Shouldn’t it be B? 100000 x (1.1)^9 = A x ((1- (1/(1.1^10)))/0.1) => A = 38374.51 Since annuity begins at end of 10 years, we should use PV at end of 9 years.

I’m gettting C as well. If you draw out the timeline, you’ll see that the annuity payments start at the end of year 10 which is equal to the beginning of year 11. Since you are at the start of Year 0 now and will be buying the annuity at the beginning of year 10, you compound for ten years. You then get to wait one year for the annuity to start paying out.

Good catch though that annuities are priced as of the year before they start paying out; just in this situation, I think the wording of the problem already factors that in.

In a nutshell, you leave money on deposit with Optimal Insurance that rolls up with 10% interest for a full 10 years, at which point you receive your first payment and each year thereafter for 9 more years.
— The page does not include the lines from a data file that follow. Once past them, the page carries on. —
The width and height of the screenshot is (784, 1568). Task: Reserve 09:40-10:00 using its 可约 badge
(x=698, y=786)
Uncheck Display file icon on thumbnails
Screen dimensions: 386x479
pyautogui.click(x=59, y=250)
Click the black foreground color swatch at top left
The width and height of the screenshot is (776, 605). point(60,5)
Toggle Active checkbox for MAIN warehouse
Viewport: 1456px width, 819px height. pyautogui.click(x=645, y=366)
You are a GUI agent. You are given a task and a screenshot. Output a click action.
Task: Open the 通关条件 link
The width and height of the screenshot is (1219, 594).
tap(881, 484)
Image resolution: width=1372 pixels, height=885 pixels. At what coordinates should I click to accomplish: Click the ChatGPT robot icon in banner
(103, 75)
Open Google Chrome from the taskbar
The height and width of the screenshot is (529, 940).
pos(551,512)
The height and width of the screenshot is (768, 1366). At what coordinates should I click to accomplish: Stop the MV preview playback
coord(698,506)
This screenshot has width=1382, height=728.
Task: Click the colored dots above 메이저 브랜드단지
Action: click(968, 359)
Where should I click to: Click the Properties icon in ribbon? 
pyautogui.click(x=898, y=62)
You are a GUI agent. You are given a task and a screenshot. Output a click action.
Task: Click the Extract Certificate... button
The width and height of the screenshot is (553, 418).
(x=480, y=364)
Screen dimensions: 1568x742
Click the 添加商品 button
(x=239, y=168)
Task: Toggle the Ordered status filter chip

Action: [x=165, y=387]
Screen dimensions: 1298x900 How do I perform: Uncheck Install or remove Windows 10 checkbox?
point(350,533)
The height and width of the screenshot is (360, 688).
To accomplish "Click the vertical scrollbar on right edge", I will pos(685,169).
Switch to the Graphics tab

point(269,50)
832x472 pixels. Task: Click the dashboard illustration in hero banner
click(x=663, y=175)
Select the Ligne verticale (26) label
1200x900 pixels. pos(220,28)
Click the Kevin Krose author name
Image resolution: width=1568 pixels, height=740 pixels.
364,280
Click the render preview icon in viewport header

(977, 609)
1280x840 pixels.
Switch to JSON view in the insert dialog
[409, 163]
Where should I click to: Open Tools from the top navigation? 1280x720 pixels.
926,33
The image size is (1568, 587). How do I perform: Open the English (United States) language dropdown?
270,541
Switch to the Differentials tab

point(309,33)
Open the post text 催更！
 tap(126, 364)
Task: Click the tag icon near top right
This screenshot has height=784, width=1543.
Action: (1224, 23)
To solve, you can use either the 10 year accumulated balance of $259,374.25 and solve using an annuity due for 10 years or the approach self_employed has used with the 9 year accumulated balance and using an immediate annuity. Both ways should give you $38,375.

1.draw timeline and you will see that u have to deal with TVM only not C/F method because u don’t know the cash flow of Y11-Y20, even u know CF0, CF1-10 = 0 , discounted rate.

  1. push BA II by these sequences : 10 N, 10 I/Y,100,000 +/- PV, 0 PMT,CPT,FV then u got FV = 259,374.25

  2. now u move your timeframe to ending of Year10 already then start calculate the payment with the beginning mode.

4.continually push BA II: 259,374.25 PV and 0 FV with the same value in I/Y and N, then CPT PMT = -38,374.51, that are the amount that they will pay u, base on today.

the approach self_employed has used with the 9 year accumulated balance and using an immediate annuity

how to do like that, would u mind to show the calculator sequence?

Set P/Y = C/Y =1 and payments to END.